The participants will be required to collect saliva at a designated location. The study included the collection of nasopharyngeal and saliva specimens on the first or second day of admission to the hospital from September 1, 2021, to February 28, 2022. Normal saliva specimens that naturally accumulate in the mouth without coughing or gargling before collection are required. The participants were instructed to refrain from eating, drinking, and smoking for 1 h before the collection of saliva and nasopharyngeal specimens. It is stated on the kit insert to prevent pH and food residue from affecting the examination results.
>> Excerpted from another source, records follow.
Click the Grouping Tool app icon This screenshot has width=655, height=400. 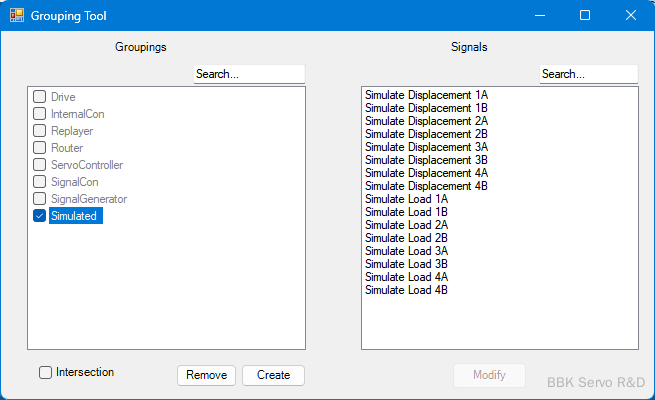click(17, 15)
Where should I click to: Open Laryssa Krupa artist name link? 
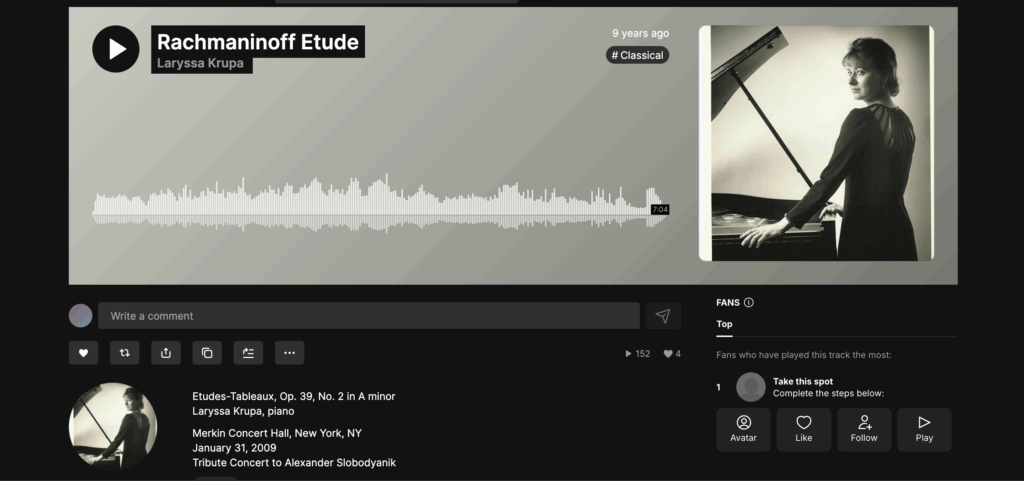pyautogui.click(x=200, y=63)
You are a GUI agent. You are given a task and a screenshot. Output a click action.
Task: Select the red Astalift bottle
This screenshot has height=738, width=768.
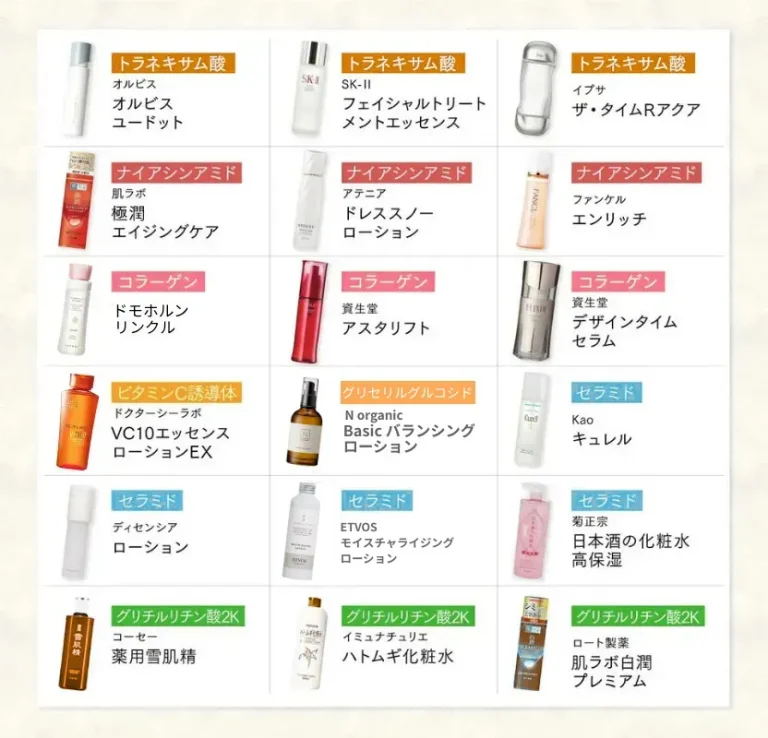tap(310, 311)
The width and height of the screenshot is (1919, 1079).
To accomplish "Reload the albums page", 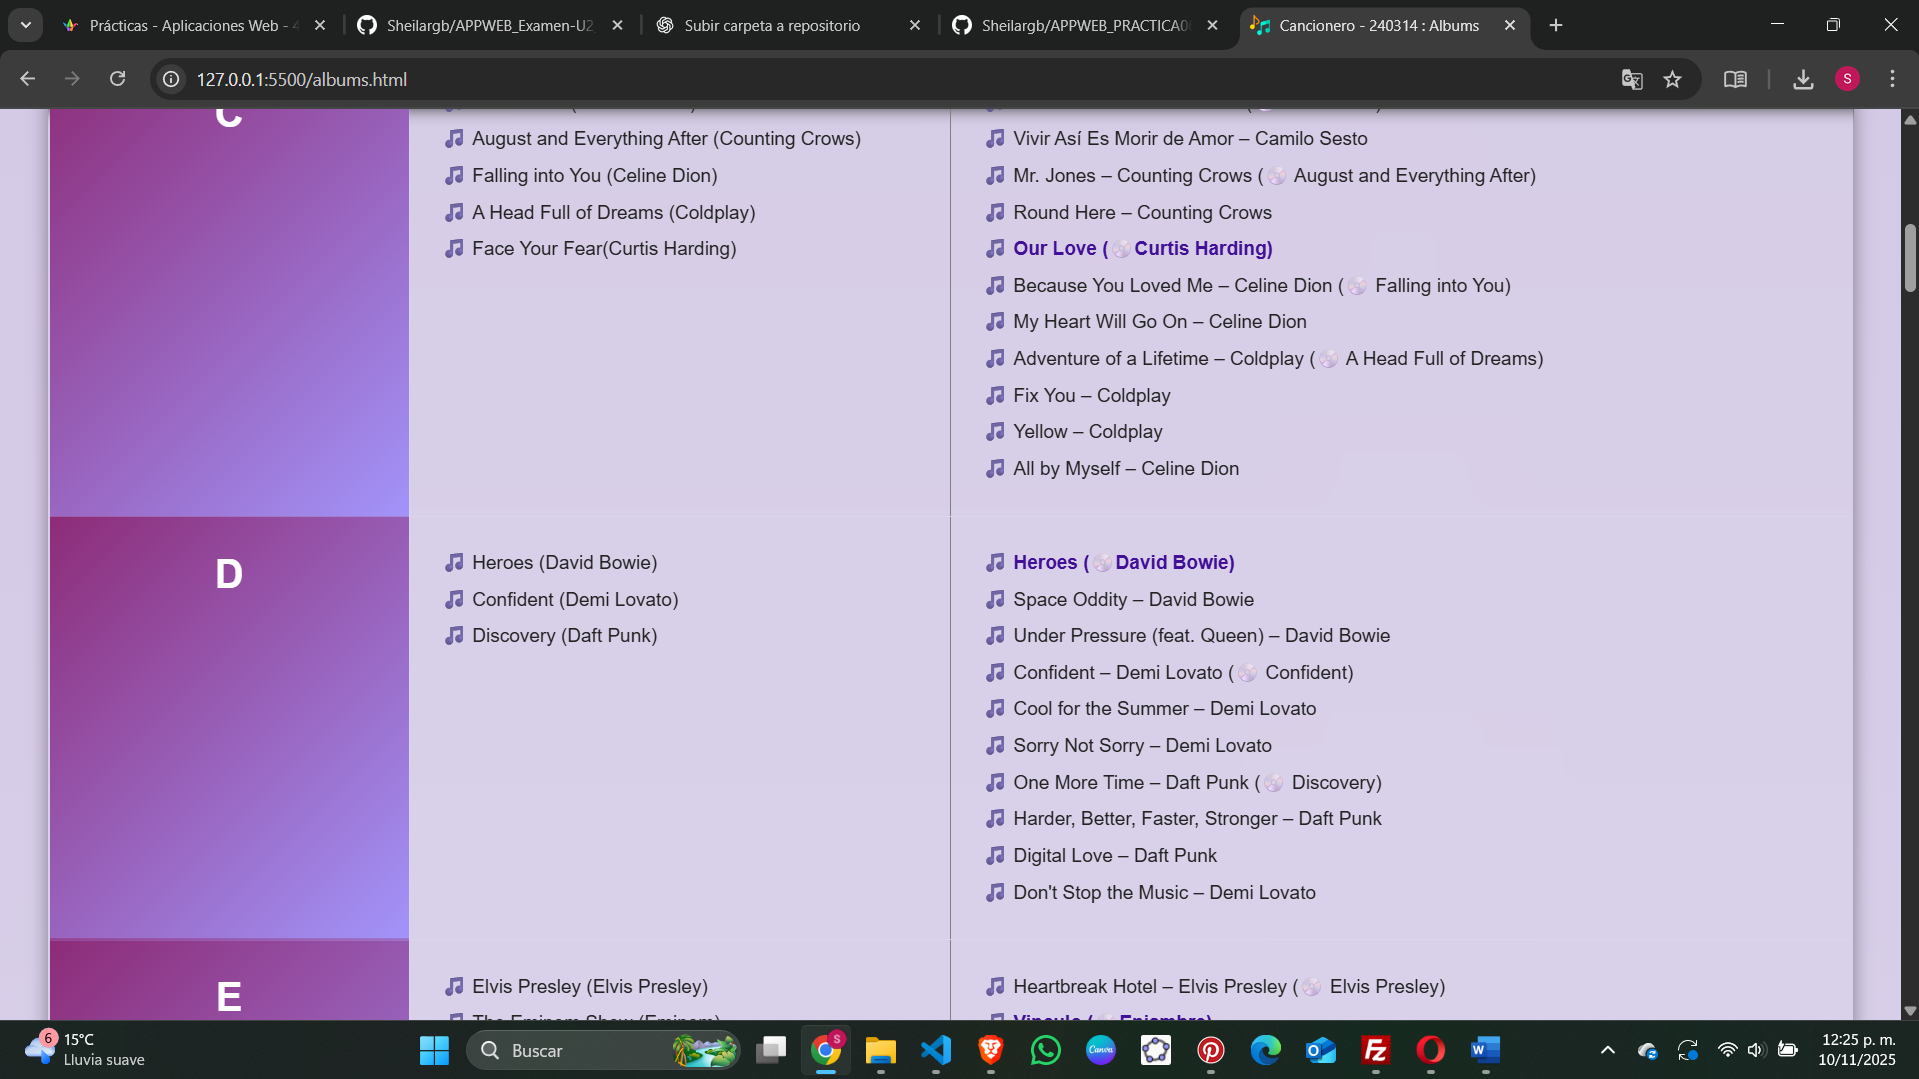I will [117, 79].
The collected saliva using a sterile container with a screw cap was stored in a refrigerator at a temperature–2-8°C in the molecular biology laboratory of Hasan Sadikin General Hospital for a maximum of 48 h before SARS-CoV-2 detection using the RT-LAMP method. The RT-LAMP method can detect as low as 50 copies of virus in 1 µL of saliva, and has Sensitivity 92.6% and Specificity 93.3%. Saliva was collected on the same day as the nasopharyngeal swab, or within a maximum of 24 h. Repeated saliva collection should be performed when necessary.

Laboratory Procedure

For the virus inactivation process, sample inactivation using heat was performed by incubating the specimens at 65°C for 15 min. For pre treatment sample, prepare the specimen and placed in a Biological Safety Cabinet (BSC). When the specimen was frozen, it was thawed completely at room temperature and homogenized. Fifty microliters of Pre-treatment Reagent and 50 μL of saliva were added to a 1.5 mL tube, mixed until homogeneous using a vortex. The homogenized samples were incubated at 95°C for 20 min.¹⁴

For the RT-LAMP Process, two Loop-Mediated Isothermal Amplification (LAMP) mixes were prepared for each specimen, namely, IC LAMP Mix and N Gene LAMP Mix. The IC LAMP Mix and aliquot 13 μL to each PCR tube. Next, 7 μL of extracted RNA was added to each PCR tube containing the IC LAMP Mix. The extracted RNA may have contained sediment at the bottom of the tube. Be cautious not to include the sediment and only to add the supernatant to the IC LAMP Mix. Then, 7 μL of each Internal and Negative Control were added to the respective PCR tubes. The mixture was vortexed and centrifuged for a few seconds to remove air bubbles and bring the mixture fluid to the bottom of the tube. The color of the reaction mixture was observed after the addition of the sample. The mixture was incubated at 65°C for 30 min.¹⁴

For the RT-LAMP assay, the color of the reaction mixture should be observed before and after the RT-LAMP incubation process to obtain initial and final color information. The color of the mixture before the RT-LAMP reaction was pink. The expected final color of the specimens containing SARS-CoV-2 RNA was yellow or orange-based, whereas those lacking SARS-CoV-2 RNA were pink or red. Some RT-LAMP reactions may not produce optimal changes, resulting in ambiguous colors. In this case, the RT-LAMP procedure was repeated by adjusting the pH of the specimen using adjustment reagents or 0.061 N HCl according to the instrument guidelines. The color of the specimen is determined using the “Color Grab” application, which can be downloaded on smartphones.¹⁴

Data Analysis

The sample size was determined using a formula for diagnostic tests, and a minimum sample size of 106 participants was obtained. To anticipate data loss, the sample size was increased by 10%, resulting in 117 participants. This was an analytical, observational study with a cross-sectional design. A diagnostic test was used to assess the sensitivity, specificity, positive predictive value (PPV), and negative predictive value (NPV) of SARS-CoV-2 using the RT-LAMP method on saliva specimens to detect SARS-CoV-2. This study was approved by the Ethical Committee of the Faculty of Medicine, Padjadjaran University and Dr. Hasan Sadikin General Hospital (No: LB.02.01/X.6.5/180/2021.

Results

A total of 124 participants were screened, and six specimens were excluded from the study because 1) the patient provided a specimen in the form of sputum despite repeated collection, 2) the subject was unable to produce saliva, and 3) the subject produced colored saliva. The exclusion of these subjects was based on the observation that they provided consistent saliva specimens despite repeated collection. Participants’ characteristics are presented in Table 1.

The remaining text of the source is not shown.